5. Timing des Markteintritts: Analysiert den entscheidenden Faktor des Eintrittszeitpunkts durch den Vergleich von Pionier- und Folgerstrategien.
6. Abschließende Bewertung: Fasst zusammen, dass eine optimale Markteintrittsentscheidung eine komplexe Abstimmung aller Variablen unter Berücksichtigung der unternehmenseigenen Kompetenzen erfordert.
Schlüsselwörter
Transnationale Unternehmung, Markteintrittsstrategie, Internationalisierung, Marktattraktivität, Wasserfallstrategie, Sprinklerstrategie, Direktinvestitionen, Joint Venture, Pionierstrategie, Folgerstrategie, Wettbewerbsvorteile, Organisationsstruktur, Globalisierung, Marktbarrieren, Unternehmensführung.
Häufig gestellte Fragen
Worum geht es in der Arbeit grundsätzlich?
Die Arbeit analysiert die Herausforderungen und strategischen Optionen, vor denen Unternehmen bei der Erschließung internationaler Märkte stehen, mit besonderem Fokus auf die transnationale Unternehmungsform.
Was sind die zentralen Themenfelder?
Die Themenfelder umfassen die Definition transnationaler Unternehmen, Methoden der Marktauswahl, die Bedeutung der organisatorischen Grundorientierung sowie Strategien für das Timing und die Art des Markteintritts.
Was ist das primäre Ziel der Arbeit?
Das Ziel ist es, Führungskräften ein Entscheidungsrahmenwerk zu liefern, um die optimale Markteintrittsform unter Berücksichtigung relevanter Variablen und Ressourcen abzuwägen.
Welche wissenschaftliche Methode wird verwendet?

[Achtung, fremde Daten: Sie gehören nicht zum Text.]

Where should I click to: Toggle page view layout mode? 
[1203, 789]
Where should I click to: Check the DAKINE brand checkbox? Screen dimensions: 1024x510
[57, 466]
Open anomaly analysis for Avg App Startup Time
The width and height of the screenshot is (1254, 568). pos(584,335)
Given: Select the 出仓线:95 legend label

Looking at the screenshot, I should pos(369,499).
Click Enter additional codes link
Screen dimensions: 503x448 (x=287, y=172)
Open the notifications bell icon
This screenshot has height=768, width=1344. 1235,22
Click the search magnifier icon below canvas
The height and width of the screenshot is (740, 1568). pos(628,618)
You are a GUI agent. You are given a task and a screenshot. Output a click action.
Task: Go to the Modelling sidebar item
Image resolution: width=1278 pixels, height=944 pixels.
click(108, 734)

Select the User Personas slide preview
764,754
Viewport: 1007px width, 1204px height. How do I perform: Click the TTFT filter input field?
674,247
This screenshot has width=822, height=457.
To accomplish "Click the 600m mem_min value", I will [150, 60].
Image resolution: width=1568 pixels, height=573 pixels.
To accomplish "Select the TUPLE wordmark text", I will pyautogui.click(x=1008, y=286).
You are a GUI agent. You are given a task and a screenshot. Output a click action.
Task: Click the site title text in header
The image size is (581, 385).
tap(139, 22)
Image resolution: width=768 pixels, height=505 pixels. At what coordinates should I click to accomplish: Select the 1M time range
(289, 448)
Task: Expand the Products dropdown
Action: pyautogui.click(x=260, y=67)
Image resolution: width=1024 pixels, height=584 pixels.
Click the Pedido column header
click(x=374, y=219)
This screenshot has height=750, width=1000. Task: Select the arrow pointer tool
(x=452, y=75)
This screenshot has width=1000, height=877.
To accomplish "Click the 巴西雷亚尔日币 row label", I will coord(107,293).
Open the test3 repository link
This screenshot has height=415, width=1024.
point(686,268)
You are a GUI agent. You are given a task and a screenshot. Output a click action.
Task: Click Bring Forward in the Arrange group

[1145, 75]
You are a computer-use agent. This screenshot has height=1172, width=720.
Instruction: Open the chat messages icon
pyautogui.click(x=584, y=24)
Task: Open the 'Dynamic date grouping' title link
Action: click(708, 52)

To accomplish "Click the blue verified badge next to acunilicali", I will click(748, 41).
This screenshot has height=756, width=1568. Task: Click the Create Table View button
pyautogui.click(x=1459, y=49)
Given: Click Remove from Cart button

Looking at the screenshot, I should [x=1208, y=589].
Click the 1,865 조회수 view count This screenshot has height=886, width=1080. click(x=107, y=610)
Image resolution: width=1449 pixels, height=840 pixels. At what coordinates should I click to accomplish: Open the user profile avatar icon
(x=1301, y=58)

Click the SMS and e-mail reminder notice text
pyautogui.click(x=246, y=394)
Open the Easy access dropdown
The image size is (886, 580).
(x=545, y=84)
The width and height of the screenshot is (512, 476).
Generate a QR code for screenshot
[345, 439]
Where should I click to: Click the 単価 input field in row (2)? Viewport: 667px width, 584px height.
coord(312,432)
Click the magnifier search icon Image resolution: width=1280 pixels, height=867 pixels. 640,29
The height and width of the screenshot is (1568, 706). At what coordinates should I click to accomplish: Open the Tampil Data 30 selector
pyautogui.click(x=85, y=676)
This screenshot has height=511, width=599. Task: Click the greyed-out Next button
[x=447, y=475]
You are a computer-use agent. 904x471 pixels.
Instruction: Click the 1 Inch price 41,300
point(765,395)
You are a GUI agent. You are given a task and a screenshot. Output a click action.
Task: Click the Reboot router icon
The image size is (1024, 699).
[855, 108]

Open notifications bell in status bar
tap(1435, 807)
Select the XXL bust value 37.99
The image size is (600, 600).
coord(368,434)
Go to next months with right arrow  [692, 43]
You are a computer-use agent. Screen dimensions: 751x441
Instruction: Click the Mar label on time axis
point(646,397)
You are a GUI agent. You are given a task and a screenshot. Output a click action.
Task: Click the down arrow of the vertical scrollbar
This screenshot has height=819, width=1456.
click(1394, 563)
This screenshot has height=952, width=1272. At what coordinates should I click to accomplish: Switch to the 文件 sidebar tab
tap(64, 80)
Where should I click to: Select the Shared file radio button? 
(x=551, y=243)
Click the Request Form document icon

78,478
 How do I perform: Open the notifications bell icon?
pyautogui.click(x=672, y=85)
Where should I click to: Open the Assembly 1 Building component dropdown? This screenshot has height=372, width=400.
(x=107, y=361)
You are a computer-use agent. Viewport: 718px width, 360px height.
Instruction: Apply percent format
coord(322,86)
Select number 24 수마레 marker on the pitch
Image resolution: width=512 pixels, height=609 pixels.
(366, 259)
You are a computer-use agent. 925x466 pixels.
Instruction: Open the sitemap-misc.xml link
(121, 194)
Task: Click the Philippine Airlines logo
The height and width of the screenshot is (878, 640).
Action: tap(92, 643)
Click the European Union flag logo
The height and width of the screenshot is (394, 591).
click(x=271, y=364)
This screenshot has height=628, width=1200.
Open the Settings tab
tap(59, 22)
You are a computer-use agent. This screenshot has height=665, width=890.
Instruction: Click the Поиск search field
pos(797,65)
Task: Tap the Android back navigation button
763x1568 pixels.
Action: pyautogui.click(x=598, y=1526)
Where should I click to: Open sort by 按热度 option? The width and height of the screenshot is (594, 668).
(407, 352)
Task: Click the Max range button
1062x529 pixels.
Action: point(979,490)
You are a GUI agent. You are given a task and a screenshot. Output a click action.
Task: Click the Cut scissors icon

Die Arbeit basiert auf einer fundierten Literaturanalyse internationaler Managementmodelle und Marketingkonzepte sowie der systematischen Ableitung strategischer Empfehlungen.
Was wird im Hauptteil behandelt?
Der Hauptteil behandelt die theoretischen Grundlagen der TNU, die Auswahlverfahren für Auslandsmärkte, die verschiedenen Orientierungsrichtungen (z.B. geozentrisch) sowie spezifische Markteintrittsmodi wie Joint Ventures und Direktinvestitionen.
Welche Schlüsselwörter charakterisieren die Arbeit?
Zentrale Begriffe sind Transnationale Unternehmung, Markteintrittsstrategie, Marktattraktivität, Timing-Strategien und internationale Wettbewerbsfähigkeit.
Wie unterscheidet sich die Wasserfall- von der Sprinklerstrategie?
Die Wasserfallstrategie setzt auf eine sukzessive Erschließung nach dem "Hineintasten"-Prinzip, während die Sprinklerstrategie eine simultane Marktabdeckung anstrebt, um möglichst schnell eine hohe Präsenz zu erreichen.
Warum sind Joint Ventures für transnationale Unternehmen nur bedingt geeignet?
Da eine TNU auf einem integrierten Netzwerk mit zentraler Koordination basiert, erschweren die bei einem Joint Venture notwendigen Kompromisse mit Partnern die autonome Kontrolle und die Umsetzung der konzernweiten Strategie.